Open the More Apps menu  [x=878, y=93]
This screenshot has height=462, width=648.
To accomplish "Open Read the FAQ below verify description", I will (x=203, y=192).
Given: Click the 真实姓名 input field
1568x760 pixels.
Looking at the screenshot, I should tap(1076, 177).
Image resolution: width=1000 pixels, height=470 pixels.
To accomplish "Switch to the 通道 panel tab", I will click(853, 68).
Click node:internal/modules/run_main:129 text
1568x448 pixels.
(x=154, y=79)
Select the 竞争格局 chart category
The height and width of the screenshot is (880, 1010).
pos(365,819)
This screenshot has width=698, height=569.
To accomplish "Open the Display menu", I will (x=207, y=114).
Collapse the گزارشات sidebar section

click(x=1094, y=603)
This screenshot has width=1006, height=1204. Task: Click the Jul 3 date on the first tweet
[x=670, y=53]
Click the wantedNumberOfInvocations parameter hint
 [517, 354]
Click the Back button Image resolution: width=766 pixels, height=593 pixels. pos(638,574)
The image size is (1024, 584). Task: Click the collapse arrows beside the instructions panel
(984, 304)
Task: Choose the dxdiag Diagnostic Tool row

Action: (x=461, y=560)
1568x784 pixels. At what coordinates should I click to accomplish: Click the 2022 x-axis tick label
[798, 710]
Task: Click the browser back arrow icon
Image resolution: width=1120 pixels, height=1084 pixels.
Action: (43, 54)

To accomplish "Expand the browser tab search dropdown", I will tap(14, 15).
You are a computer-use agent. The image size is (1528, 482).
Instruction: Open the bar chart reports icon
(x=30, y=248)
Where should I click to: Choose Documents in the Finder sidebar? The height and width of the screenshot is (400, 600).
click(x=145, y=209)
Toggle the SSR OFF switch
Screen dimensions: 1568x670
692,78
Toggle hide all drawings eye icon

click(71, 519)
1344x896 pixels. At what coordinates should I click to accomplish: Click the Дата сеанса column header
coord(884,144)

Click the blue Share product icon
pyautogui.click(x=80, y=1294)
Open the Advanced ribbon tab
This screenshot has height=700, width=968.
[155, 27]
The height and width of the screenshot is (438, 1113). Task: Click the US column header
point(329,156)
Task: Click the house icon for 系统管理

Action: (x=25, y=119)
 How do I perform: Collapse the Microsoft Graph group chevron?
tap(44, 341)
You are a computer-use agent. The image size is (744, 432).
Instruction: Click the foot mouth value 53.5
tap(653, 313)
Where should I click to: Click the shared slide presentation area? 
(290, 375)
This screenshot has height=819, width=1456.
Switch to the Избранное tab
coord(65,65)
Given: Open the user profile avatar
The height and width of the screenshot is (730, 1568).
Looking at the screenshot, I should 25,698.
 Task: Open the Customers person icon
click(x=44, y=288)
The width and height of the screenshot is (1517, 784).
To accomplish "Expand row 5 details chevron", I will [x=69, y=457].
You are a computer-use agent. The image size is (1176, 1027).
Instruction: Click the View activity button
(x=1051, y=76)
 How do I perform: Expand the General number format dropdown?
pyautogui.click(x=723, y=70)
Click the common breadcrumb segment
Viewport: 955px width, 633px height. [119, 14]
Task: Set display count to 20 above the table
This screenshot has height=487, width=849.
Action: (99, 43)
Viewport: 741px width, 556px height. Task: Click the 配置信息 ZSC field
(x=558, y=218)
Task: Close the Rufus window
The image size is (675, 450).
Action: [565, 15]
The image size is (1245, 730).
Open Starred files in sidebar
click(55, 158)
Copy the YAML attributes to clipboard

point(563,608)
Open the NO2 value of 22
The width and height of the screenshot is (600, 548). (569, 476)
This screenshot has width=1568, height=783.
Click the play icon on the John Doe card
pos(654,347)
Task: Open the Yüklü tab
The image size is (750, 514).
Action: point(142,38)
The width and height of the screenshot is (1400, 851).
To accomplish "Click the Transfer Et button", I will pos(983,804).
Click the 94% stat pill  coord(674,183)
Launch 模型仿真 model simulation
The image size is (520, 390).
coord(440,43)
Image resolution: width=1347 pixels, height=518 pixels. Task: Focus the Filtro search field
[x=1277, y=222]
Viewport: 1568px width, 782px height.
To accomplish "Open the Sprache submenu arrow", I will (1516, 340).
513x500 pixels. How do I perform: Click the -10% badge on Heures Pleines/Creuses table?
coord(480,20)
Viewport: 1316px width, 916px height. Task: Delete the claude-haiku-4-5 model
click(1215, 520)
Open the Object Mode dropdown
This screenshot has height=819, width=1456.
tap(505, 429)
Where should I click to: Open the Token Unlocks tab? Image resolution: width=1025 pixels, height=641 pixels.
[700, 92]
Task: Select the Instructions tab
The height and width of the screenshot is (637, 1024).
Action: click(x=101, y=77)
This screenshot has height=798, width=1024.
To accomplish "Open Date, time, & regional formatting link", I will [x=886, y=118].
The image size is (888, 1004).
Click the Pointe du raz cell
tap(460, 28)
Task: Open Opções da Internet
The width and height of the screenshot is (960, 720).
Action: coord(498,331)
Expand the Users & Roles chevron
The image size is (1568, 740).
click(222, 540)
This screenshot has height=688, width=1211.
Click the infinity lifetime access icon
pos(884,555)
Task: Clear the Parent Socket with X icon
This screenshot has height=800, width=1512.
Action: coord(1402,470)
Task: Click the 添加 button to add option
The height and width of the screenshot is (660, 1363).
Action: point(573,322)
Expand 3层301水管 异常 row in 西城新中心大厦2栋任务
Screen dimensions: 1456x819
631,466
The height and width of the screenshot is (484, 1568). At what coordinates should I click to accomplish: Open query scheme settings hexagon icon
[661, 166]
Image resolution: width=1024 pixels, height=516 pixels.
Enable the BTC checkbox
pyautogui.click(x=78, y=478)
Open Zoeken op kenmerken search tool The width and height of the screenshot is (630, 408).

+---+

What you are asked to do: In the records above, substitute "Explorer sidebar" for "Finder sidebar" and reproduce every line with no other changes.

In response:
Open the More Apps menu  [x=878, y=93]
This screenshot has height=462, width=648.
To accomplish "Open Read the FAQ below verify description", I will (x=203, y=192).
Given: Click the 真实姓名 input field
1568x760 pixels.
Looking at the screenshot, I should tap(1076, 177).
Image resolution: width=1000 pixels, height=470 pixels.
To accomplish "Switch to the 通道 panel tab", I will click(853, 68).
Click node:internal/modules/run_main:129 text
1568x448 pixels.
(x=154, y=79)
Select the 竞争格局 chart category
The height and width of the screenshot is (880, 1010).
pos(365,819)
This screenshot has width=698, height=569.
To accomplish "Open the Display menu", I will (x=207, y=114).
Collapse the گزارشات sidebar section

click(x=1094, y=603)
This screenshot has width=1006, height=1204. Task: Click the Jul 3 date on the first tweet
[x=670, y=53]
Click the wantedNumberOfInvocations parameter hint
 [517, 354]
Click the Back button Image resolution: width=766 pixels, height=593 pixels. pos(638,574)
The image size is (1024, 584). Task: Click the collapse arrows beside the instructions panel
(984, 304)
Task: Choose the dxdiag Diagnostic Tool row

Action: (x=461, y=560)
1568x784 pixels. At what coordinates should I click to accomplish: Click the 2022 x-axis tick label
[798, 710]
Task: Click the browser back arrow icon
Image resolution: width=1120 pixels, height=1084 pixels.
Action: (43, 54)

To accomplish "Expand the browser tab search dropdown", I will tap(14, 15).
You are a computer-use agent. The image size is (1528, 482).
Instruction: Open the bar chart reports icon
(x=30, y=248)
Where should I click to: Choose Documents in the Explorer sidebar? The height and width of the screenshot is (400, 600).
click(x=145, y=209)
Toggle the SSR OFF switch
Screen dimensions: 1568x670
692,78
Toggle hide all drawings eye icon

click(71, 519)
1344x896 pixels. At what coordinates should I click to accomplish: Click the Дата сеанса column header
coord(884,144)

Click the blue Share product icon
pyautogui.click(x=80, y=1294)
Open the Advanced ribbon tab
This screenshot has height=700, width=968.
[155, 27]
The height and width of the screenshot is (438, 1113). Task: Click the US column header
point(329,156)
Task: Click the house icon for 系统管理

Action: (x=25, y=119)
 How do I perform: Collapse the Microsoft Graph group chevron?
tap(44, 341)
You are a computer-use agent. The image size is (744, 432).
Instruction: Click the foot mouth value 53.5
tap(653, 313)
Where should I click to: Click the shared slide presentation area? 
(290, 375)
This screenshot has height=819, width=1456.
Switch to the Избранное tab
coord(65,65)
Given: Open the user profile avatar
The height and width of the screenshot is (730, 1568).
Looking at the screenshot, I should 25,698.
 Task: Open the Customers person icon
click(x=44, y=288)
The width and height of the screenshot is (1517, 784).
To accomplish "Expand row 5 details chevron", I will [x=69, y=457].
You are a computer-use agent. The image size is (1176, 1027).
Instruction: Click the View activity button
(x=1051, y=76)
 How do I perform: Expand the General number format dropdown?
pyautogui.click(x=723, y=70)
Click the common breadcrumb segment
Viewport: 955px width, 633px height. [119, 14]
Task: Set display count to 20 above the table
This screenshot has height=487, width=849.
Action: (99, 43)
Viewport: 741px width, 556px height. Task: Click the 配置信息 ZSC field
(x=558, y=218)
Task: Close the Rufus window
The image size is (675, 450).
Action: [565, 15]
The image size is (1245, 730).
Open Starred files in sidebar
click(55, 158)
Copy the YAML attributes to clipboard

point(563,608)
Open the NO2 value of 22
The width and height of the screenshot is (600, 548). (569, 476)
This screenshot has width=1568, height=783.
Click the play icon on the John Doe card
pos(654,347)
Task: Open the Yüklü tab
The image size is (750, 514).
Action: point(142,38)
The width and height of the screenshot is (1400, 851).
To accomplish "Click the Transfer Et button", I will pos(983,804).
Click the 94% stat pill  coord(674,183)
Launch 模型仿真 model simulation
The image size is (520, 390).
coord(440,43)
Image resolution: width=1347 pixels, height=518 pixels. Task: Focus the Filtro search field
[x=1277, y=222]
Viewport: 1568px width, 782px height.
To accomplish "Open the Sprache submenu arrow", I will (1516, 340).
513x500 pixels. How do I perform: Click the -10% badge on Heures Pleines/Creuses table?
coord(480,20)
Viewport: 1316px width, 916px height. Task: Delete the claude-haiku-4-5 model
click(1215, 520)
Open the Object Mode dropdown
This screenshot has height=819, width=1456.
tap(505, 429)
Where should I click to: Open the Token Unlocks tab? Image resolution: width=1025 pixels, height=641 pixels.
[700, 92]
Task: Select the Instructions tab
The height and width of the screenshot is (637, 1024).
Action: click(x=101, y=77)
This screenshot has height=798, width=1024.
To accomplish "Open Date, time, & regional formatting link", I will [x=886, y=118].
The image size is (888, 1004).
Click the Pointe du raz cell
tap(460, 28)
Task: Open Opções da Internet
The width and height of the screenshot is (960, 720).
Action: coord(498,331)
Expand the Users & Roles chevron
The image size is (1568, 740).
click(222, 540)
This screenshot has height=688, width=1211.
Click the infinity lifetime access icon
pos(884,555)
Task: Clear the Parent Socket with X icon
This screenshot has height=800, width=1512.
Action: coord(1402,470)
Task: Click the 添加 button to add option
The height and width of the screenshot is (660, 1363).
Action: point(573,322)
Expand 3层301水管 异常 row in 西城新中心大厦2栋任务
Screen dimensions: 1456x819
631,466
The height and width of the screenshot is (484, 1568). At what coordinates should I click to accomplish: Open query scheme settings hexagon icon
[661, 166]
Image resolution: width=1024 pixels, height=516 pixels.
Enable the BTC checkbox
pyautogui.click(x=78, y=478)
Open Zoeken op kenmerken search tool The width and height of the screenshot is (630, 408).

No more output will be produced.